◆ Work instructions
Please rewrite the material starting at the line containing "The height and width of the screenshot is (484, 646)." and ending at the line containing "will pyautogui.click(x=281, y=227).", substituting "side panel" for "sidebar" throughout and leaving everything else unchanged.

◆ Data for this task
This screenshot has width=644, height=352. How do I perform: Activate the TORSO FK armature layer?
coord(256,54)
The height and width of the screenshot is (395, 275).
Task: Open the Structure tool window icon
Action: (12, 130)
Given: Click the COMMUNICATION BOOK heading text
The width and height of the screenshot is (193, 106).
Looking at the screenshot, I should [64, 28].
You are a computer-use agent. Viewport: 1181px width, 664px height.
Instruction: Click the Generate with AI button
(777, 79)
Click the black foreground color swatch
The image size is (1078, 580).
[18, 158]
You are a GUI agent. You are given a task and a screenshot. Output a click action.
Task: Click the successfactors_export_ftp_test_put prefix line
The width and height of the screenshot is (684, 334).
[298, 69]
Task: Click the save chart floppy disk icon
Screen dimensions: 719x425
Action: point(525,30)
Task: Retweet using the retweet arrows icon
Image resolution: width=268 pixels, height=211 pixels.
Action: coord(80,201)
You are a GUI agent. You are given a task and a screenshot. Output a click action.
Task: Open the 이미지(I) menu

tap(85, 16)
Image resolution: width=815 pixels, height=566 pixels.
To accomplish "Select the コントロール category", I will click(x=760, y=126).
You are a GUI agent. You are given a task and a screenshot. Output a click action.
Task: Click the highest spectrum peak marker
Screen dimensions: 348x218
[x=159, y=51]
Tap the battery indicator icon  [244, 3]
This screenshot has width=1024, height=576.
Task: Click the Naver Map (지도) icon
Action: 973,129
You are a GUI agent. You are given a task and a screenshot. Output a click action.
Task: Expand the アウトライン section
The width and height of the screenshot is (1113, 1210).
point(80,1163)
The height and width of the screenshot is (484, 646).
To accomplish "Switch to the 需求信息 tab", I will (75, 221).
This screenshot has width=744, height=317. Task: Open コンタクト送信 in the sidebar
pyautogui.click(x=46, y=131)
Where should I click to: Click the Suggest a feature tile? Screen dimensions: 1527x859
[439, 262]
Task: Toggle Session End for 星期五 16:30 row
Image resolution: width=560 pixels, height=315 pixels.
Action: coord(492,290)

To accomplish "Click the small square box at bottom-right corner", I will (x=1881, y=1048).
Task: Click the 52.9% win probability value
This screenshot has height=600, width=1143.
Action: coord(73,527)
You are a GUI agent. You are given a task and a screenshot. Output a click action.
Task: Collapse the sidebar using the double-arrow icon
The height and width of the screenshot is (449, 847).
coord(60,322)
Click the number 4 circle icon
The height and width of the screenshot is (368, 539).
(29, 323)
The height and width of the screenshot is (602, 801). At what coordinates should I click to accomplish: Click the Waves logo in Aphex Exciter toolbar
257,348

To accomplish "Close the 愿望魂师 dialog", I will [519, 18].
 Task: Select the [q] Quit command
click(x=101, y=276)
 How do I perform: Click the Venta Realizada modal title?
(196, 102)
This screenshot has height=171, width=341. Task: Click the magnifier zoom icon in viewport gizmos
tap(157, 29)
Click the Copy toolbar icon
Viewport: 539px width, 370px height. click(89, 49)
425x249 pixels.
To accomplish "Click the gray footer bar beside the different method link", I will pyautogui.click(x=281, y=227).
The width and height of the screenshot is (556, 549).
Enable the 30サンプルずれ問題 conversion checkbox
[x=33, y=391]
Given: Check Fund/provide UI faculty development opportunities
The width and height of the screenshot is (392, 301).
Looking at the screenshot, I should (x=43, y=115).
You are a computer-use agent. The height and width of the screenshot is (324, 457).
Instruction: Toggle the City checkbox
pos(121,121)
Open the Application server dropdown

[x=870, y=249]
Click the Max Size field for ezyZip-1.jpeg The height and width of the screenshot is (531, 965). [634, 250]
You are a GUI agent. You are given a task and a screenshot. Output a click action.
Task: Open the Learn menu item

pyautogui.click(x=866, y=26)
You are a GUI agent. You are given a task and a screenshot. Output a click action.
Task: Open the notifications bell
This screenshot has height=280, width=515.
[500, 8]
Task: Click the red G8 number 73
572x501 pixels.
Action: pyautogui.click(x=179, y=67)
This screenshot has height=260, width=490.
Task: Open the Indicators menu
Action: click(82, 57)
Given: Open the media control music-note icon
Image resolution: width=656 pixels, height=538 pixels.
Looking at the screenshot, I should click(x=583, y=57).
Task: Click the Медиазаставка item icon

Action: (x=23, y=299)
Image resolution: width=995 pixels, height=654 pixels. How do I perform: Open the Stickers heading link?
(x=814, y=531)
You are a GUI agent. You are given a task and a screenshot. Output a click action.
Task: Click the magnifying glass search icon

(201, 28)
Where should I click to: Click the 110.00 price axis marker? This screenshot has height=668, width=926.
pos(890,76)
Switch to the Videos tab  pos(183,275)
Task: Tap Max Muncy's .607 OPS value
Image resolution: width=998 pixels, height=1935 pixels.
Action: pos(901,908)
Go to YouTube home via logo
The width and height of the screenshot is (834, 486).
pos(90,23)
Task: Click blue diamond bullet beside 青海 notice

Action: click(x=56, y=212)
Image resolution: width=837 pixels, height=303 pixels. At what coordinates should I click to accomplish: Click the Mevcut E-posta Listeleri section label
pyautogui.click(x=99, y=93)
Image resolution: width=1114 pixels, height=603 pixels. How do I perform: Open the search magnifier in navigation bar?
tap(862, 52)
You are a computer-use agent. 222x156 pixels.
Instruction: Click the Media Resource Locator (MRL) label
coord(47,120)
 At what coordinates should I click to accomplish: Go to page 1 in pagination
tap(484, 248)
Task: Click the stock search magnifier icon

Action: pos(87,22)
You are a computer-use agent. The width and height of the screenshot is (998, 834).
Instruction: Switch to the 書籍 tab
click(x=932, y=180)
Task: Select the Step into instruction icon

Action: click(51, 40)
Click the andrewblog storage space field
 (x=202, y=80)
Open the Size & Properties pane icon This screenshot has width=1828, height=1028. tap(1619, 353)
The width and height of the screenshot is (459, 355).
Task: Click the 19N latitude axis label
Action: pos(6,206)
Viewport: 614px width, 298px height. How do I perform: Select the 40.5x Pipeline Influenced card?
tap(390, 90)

◆ Expected answer
The height and width of the screenshot is (484, 646).
To accomplish "Switch to the 需求信息 tab", I will (75, 221).
This screenshot has width=744, height=317. Task: Open コンタクト送信 in the side panel
pyautogui.click(x=46, y=131)
Where should I click to: Click the Suggest a feature tile? Screen dimensions: 1527x859
[439, 262]
Task: Toggle Session End for 星期五 16:30 row
Image resolution: width=560 pixels, height=315 pixels.
Action: coord(492,290)

To accomplish "Click the small square box at bottom-right corner", I will (x=1881, y=1048).
Task: Click the 52.9% win probability value
This screenshot has height=600, width=1143.
Action: coord(73,527)
You are a GUI agent. You are given a task and a screenshot. Output a click action.
Task: Collapse the side panel using the double-arrow icon
The height and width of the screenshot is (449, 847).
coord(60,322)
Click the number 4 circle icon
The height and width of the screenshot is (368, 539).
(29, 323)
The height and width of the screenshot is (602, 801). At what coordinates should I click to accomplish: Click the Waves logo in Aphex Exciter toolbar
257,348

To accomplish "Close the 愿望魂师 dialog", I will [519, 18].
 Task: Select the [q] Quit command
click(x=101, y=276)
 How do I perform: Click the Venta Realizada modal title?
(196, 102)
This screenshot has height=171, width=341. Task: Click the magnifier zoom icon in viewport gizmos
tap(157, 29)
Click the Copy toolbar icon
Viewport: 539px width, 370px height. click(89, 49)
425x249 pixels.
To accomplish "Click the gray footer bar beside the different method link", I will pyautogui.click(x=281, y=227).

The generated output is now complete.